** Task brief **
Give back, without any changes, the lines of the data from the very first one through the line containing "Action: click(77, 299)", both included.
——
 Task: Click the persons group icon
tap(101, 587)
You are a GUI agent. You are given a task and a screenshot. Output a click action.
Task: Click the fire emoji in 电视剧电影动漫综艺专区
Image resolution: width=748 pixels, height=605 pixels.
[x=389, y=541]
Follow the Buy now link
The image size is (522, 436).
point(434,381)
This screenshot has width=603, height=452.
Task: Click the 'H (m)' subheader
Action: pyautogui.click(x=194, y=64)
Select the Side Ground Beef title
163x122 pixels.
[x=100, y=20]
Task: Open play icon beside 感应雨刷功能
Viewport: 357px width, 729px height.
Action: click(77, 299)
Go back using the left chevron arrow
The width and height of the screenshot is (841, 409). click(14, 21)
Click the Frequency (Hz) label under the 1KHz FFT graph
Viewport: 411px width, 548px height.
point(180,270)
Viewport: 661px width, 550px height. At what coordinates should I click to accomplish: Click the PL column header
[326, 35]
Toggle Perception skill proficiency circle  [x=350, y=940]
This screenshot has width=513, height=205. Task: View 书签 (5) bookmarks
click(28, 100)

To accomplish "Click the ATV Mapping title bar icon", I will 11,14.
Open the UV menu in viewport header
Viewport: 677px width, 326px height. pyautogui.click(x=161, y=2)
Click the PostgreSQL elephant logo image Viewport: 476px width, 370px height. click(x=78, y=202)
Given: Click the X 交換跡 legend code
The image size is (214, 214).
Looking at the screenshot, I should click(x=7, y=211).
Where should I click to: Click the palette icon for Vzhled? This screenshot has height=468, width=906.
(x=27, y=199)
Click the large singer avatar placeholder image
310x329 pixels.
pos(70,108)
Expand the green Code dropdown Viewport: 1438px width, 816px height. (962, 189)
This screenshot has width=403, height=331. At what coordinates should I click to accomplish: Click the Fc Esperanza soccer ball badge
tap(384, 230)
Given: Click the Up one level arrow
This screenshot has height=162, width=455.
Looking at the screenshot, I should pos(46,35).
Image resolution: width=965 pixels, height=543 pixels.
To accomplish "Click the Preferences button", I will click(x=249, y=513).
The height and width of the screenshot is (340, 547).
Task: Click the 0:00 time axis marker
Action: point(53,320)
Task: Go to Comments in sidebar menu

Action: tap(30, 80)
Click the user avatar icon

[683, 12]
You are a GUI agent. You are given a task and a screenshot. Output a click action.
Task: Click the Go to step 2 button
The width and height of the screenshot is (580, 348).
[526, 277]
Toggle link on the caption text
——
** Solution for this problem **
 Task: Click the persons group icon
tap(101, 587)
You are a GUI agent. You are given a task and a screenshot. Output a click action.
Task: Click the fire emoji in 电视剧电影动漫综艺专区
Image resolution: width=748 pixels, height=605 pixels.
[x=389, y=541]
Follow the Buy now link
The image size is (522, 436).
point(434,381)
This screenshot has width=603, height=452.
Task: Click the 'H (m)' subheader
Action: pyautogui.click(x=194, y=64)
Select the Side Ground Beef title
163x122 pixels.
[x=100, y=20]
Task: Open play icon beside 感应雨刷功能
Viewport: 357px width, 729px height.
Action: click(77, 299)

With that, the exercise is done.